> **Brief**:
Copy the lines from the records below word for word, starting with the line that contains "Expand the video options arrow" and going on through the line that contains "This screenshot has height=719, width=1280.". Include both of those lines and nothing else.

> **Record list**:
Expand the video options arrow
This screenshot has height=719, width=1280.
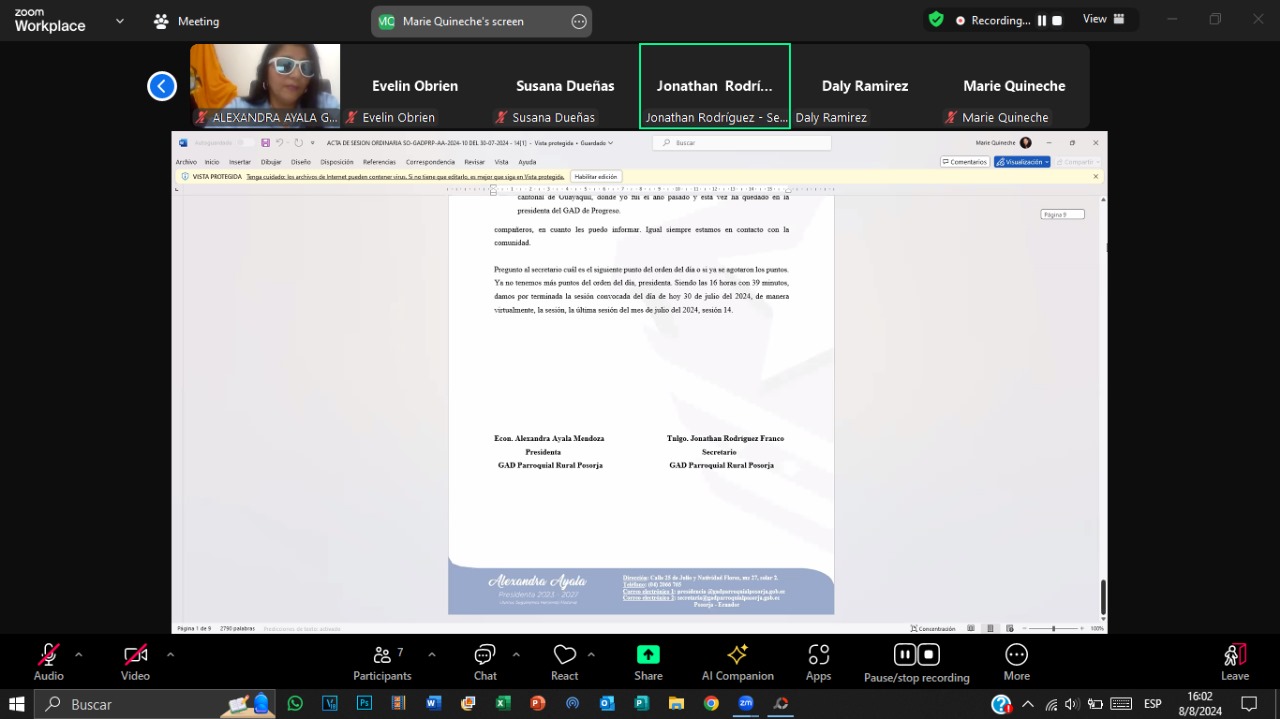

---

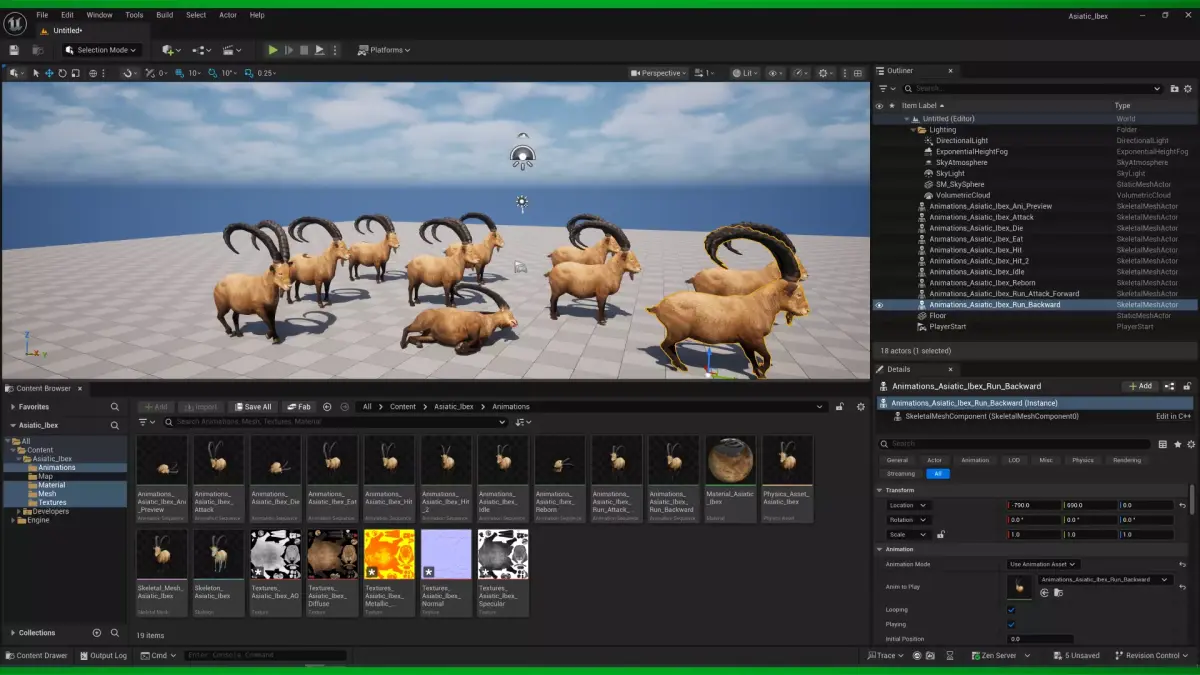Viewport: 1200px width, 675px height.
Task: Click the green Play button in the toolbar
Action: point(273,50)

> **Written reply**:
Expand the video options arrow
This screenshot has height=719, width=1280.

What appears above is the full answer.